Segment Open
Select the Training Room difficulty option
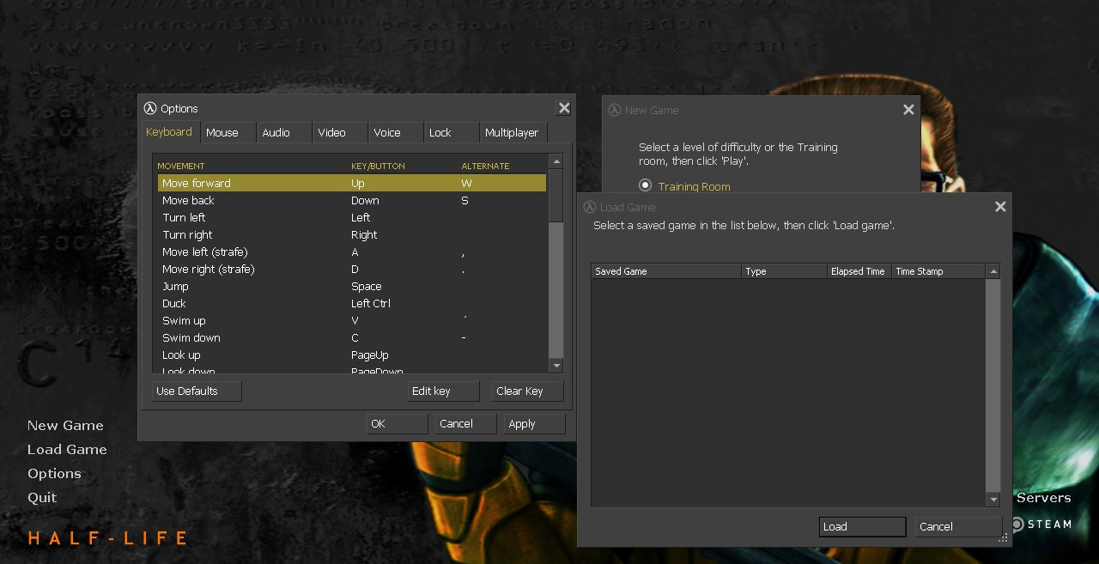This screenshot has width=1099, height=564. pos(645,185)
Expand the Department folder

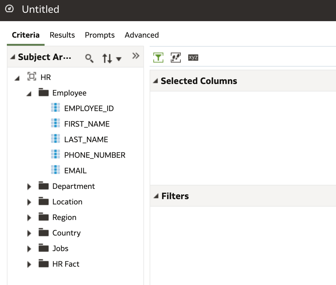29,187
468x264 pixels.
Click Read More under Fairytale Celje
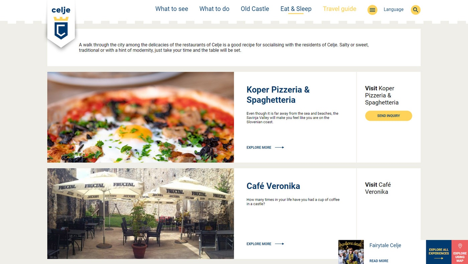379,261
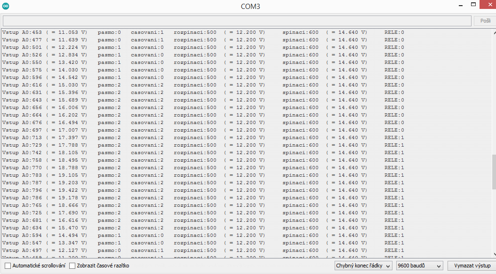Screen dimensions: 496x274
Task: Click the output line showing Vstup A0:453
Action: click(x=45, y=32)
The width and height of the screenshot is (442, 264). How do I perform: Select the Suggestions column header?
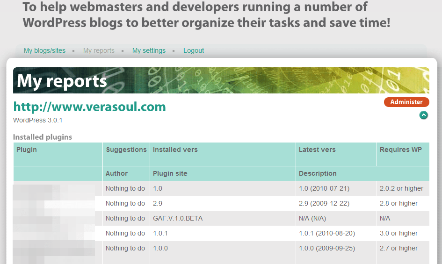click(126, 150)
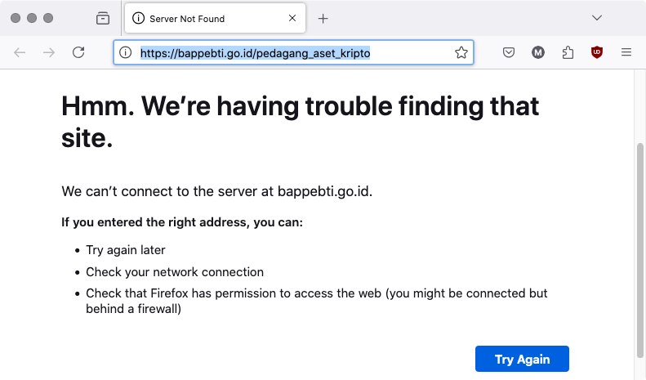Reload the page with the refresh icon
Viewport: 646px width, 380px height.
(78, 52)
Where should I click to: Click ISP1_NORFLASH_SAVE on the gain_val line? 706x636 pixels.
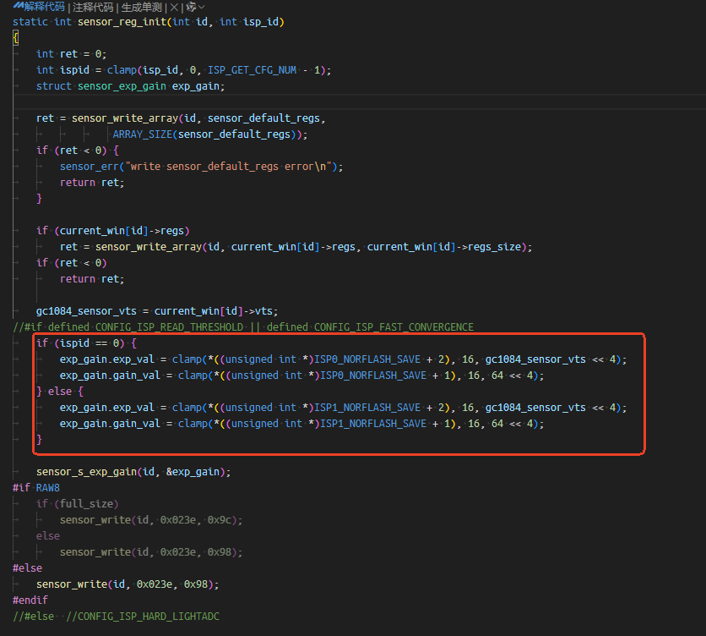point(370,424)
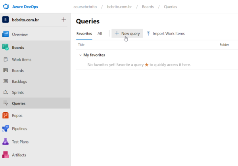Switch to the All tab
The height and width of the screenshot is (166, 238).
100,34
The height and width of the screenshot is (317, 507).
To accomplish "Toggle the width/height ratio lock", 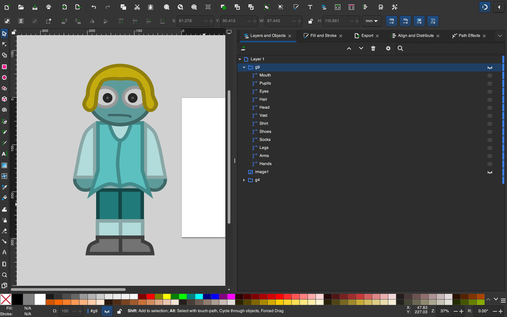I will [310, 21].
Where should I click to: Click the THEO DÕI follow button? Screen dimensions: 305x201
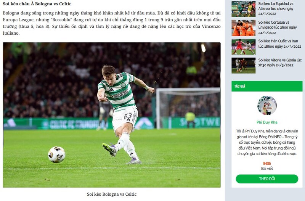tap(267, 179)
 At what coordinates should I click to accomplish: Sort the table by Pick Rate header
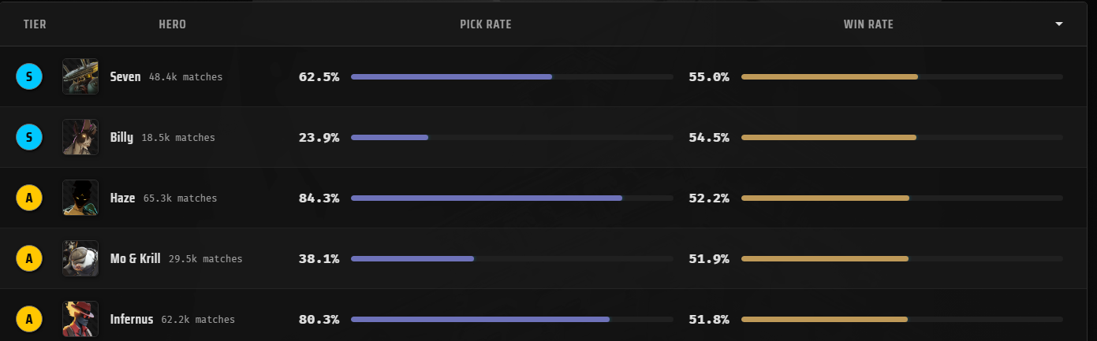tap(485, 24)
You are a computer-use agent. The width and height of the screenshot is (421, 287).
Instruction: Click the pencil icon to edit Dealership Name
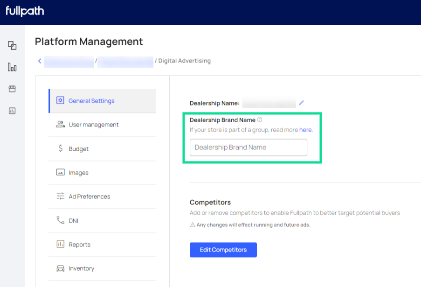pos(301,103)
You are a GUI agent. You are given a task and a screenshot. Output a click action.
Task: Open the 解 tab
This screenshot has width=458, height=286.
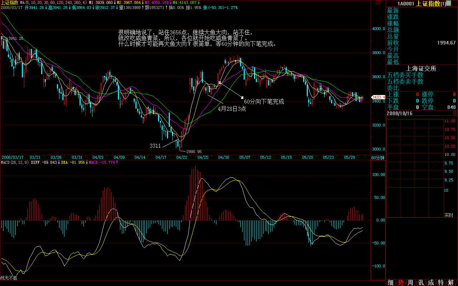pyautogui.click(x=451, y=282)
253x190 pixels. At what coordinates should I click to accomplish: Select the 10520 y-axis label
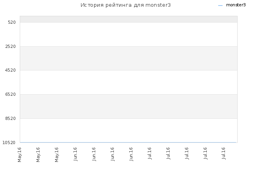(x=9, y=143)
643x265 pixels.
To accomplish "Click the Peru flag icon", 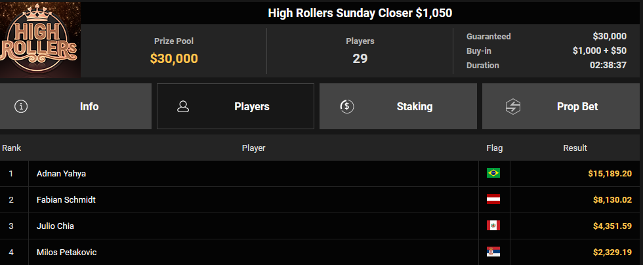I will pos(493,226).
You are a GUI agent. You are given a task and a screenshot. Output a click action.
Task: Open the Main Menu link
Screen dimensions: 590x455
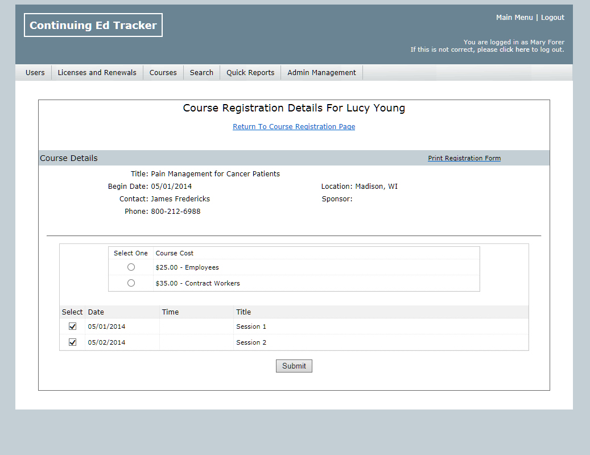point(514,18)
Segment Closed
Segment Open
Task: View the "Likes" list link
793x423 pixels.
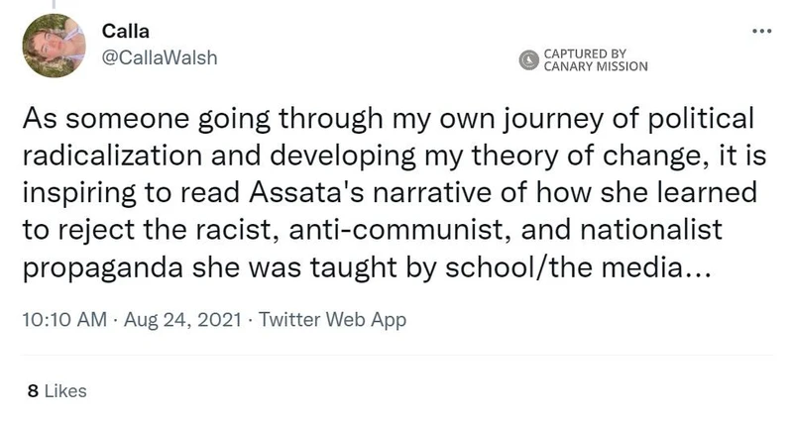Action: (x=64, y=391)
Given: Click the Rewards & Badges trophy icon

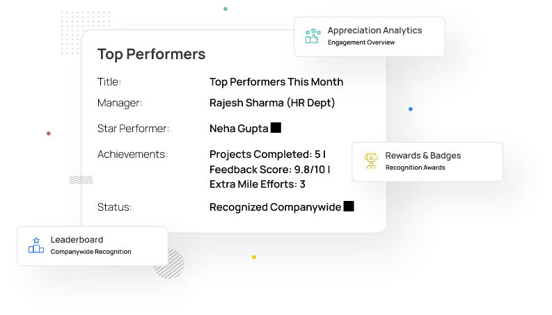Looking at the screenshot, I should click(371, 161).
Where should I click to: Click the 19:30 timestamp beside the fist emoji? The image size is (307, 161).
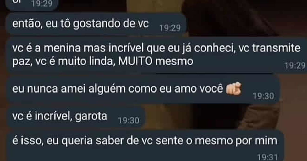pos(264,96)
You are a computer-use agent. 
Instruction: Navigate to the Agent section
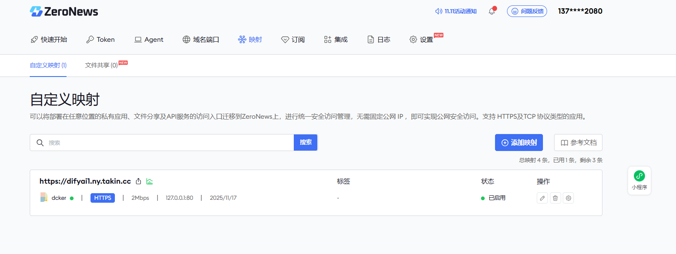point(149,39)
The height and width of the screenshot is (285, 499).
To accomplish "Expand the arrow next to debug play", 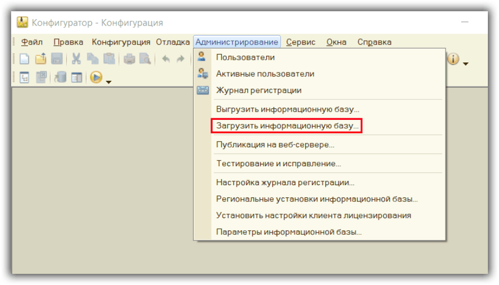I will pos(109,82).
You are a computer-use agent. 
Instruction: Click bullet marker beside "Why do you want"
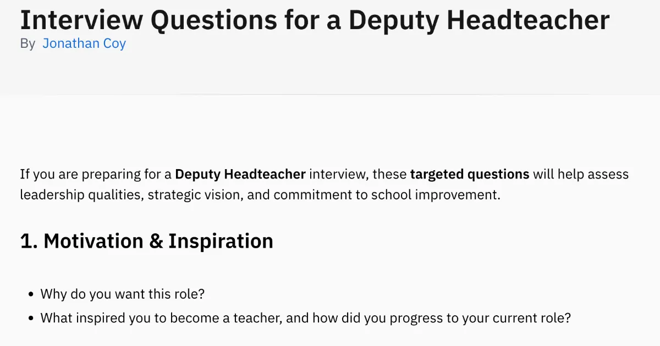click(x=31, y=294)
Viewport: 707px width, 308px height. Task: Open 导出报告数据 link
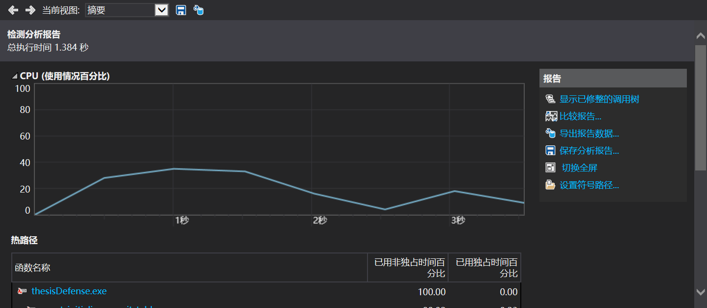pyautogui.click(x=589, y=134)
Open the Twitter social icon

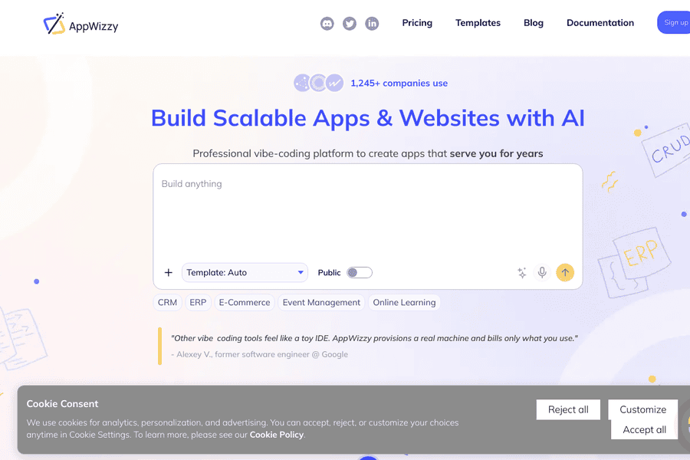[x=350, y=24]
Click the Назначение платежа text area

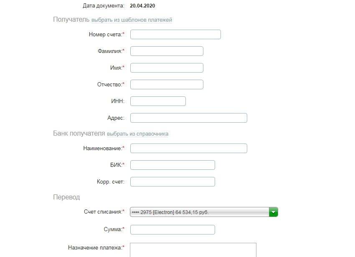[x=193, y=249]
Segment Closed
ASSIGNMENT: Reproduce the records above exactly, but only from the line with "Select the Training Room difficulty option" up to and including the line with "The height and width of the screenshot is (317, 507).". Leave the pictures out.

ANSWER FOR THE TASK:
Select the Training Room difficulty option
This screenshot has width=1099, height=564. pos(645,185)
Expand the Department folder

29,187
468x264 pixels.
Click Read More under Fairytale Celje
379,261
Screen dimensions: 496x274
Task: Click the output line showing Vstup A0:453
Action: click(x=45, y=32)
The width and height of the screenshot is (442, 264). How do I perform: Select the Suggestions column header?
click(126, 150)
Reload the page with the refresh icon
Viewport: 646px width, 380px height.
(78, 52)
Where should I click to: Click ISP1_NORFLASH_SAVE on the gain_val line? 706x636 pixels.
point(370,424)
Switch to the All tab
The height and width of the screenshot is (166, 238).
100,34
The height and width of the screenshot is (317, 507).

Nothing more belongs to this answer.